Hell Yeah #1 (Image)
Writer: Joe Keatinge | Artist: Andre Szymanowicz
The last generation of heroes is here!
Twenty years ago, the first-ever superheroes debuted without warning and forever altered our global culture! Now, the generation born in their wake fight to claim their place in a world evolved beyond them!
This is quite an intriguing comic. Ben Day appears to be a half-super-hero. As in, he’s “kinda strong, kinda tough”, but that’s about it. He lives in a world where super-heroes arrived a few years ago, promised a better world and delivered on that promise. Ben has always felt a little weird, and out-of-place, and is endlessly getting into trouble. He is lost, and trying to find a place for himself in this super-powered world. That being said, is something else going on? Judging by the final couple of pages, the answer is yes, and it could be a lot weirder than we expected.
There’s a weird cameo by Jonathan Ross. This surprised me a great deal. The artwork is fine – it’s not too stylised, brightly coloured and functional. The writing is pretty good, although there is just a little bit of clunky exposition and telegraphing. Lots of questions are posed, but no answers. I will probably try the second issue, but I’m not yet sure what to make of this series. I’m interested to see where things go in the future.
The Manhattan Projects #1 (Image)
Writer: Jonathan Hickman | Artist: Nick Pitarra
What if the research and development department created to produce the first atomic bomb was a front for a series of other, more unusual, programs? What if the union of a generation’s brightest minds was not a signal for optimism, but foreboding? What if everything... went wrong?
What if the atom bomb was just one part of the Manhattan Project, and a pretty minor one at that? What if they were messing about with experimental science and other weird stuff, the likes of which we can only imagine? What if Oppenheimer wasn’t the person we thought he was? These are some of the questions posed by this series.
“the Manhattan Project is a research a development program tasked with building and deploying the world’s first atomic bomb. I assure you, Doctor Oppenheimer... the truth is, we are working on much more interesting things.”
This is the first thing I’ve read by this writer. And it’s pretty twisted, in a kind of weird and wonderful way. It’s highly imaginative, and is a complete reimagining of what was really going on inside the Manhattan Project(s) and also Oppenheimer’s mind.
The artwork’s a bit strange – it’s not my favourite style by a long shot.
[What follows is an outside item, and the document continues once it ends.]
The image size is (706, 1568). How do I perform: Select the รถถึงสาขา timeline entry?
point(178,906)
It’s rather rough-looking, with a sketch-like feel to the lines and shading, but I quickly got used to it and there are certainly some very nice touches and flourishes.
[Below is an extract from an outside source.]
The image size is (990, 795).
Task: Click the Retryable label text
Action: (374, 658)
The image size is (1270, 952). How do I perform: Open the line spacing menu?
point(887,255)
The Manhattan Projects is certainly a different type of comic to what I’m used to. If you want something weird and potentially brilliant, give this a try. I’ll give this the Three Issue Test.
Marksmen #6 (Benaroya/Image)
Writer: David Baxter | Artist: Javier Aranda, Garry Leach & Jessica Kholinne
Miniseries Conclusion! New San Diego lies in ruins. The Hyatt, Marriot and convention center gone. Like spoilt children, Duke and Deacon have destroyed what they couldn’t have. However like their predecessors, the Navy Seals, the MARKSMEN don’t EVER give up. Not even in death.
This is a great conclusion to the series – it’s action basically all the way, as the Marksmen and their allies attempt to deal with the Duke and Deacon’s surprise success in the previous issues. A desperate fight for survival against a fanatical enemy, they have to employ all of their strategic knowledge. There’s a climactic battle between the two leaders, a dash for safety and a rousing (though pyrrhic) victory, and a hope for a new future. A good, satisfying ending to this mini-series.
It still suffered a little from the same concerns I had with the first five issues (some of the dialogue’s a bit cliché, little things like that), but it was overall quite a bit better. The action scenes are great, and there are some really eye-catching full-page panels and images. If only it’d been longer, it could have been something really impressive.
Night Force #1 (DC)
Writer: Marv Wolfman | Artist: Tom Mandrake & Leonardo Manco
There’s a conspiracy under way that’s been going on for hundreds of years. One determined cop has unknowingly scratched the surface and suddenly finds himself summoned to Wintersgate Manor. But this chilling menace may prove to be too big even for Baron Winters.
Now this is a very intriguing and mysterious comic. So much so, in fact, that I’m not 100% sure what’s going on…
There are lots of teasing hints throughout, which certainly succeeded in whetting my appetite for what promises to be a very dark and gothic series. I’ll definitely pick up issue two if I get the chance.
As would be expected, this comic is rendered in a very moody style and palette – in content as well as graphically. This issue is full of lots of stunning gothic imagery. It’s not so much Hitchcockian (although I’m sure there’s a smidge of influence there), maybe more occult, Stoker, Shelley, or more likely Poe.
Night Force is interesting, but it’s maybe too early to pass anything but a cursory verdict. One for the Three Issue Test.
The Shade #4-5 (DC)
Writer: James Robinson | Artist: Darwyn Cooke & J. Bone (#4), Javier Pulido (#5)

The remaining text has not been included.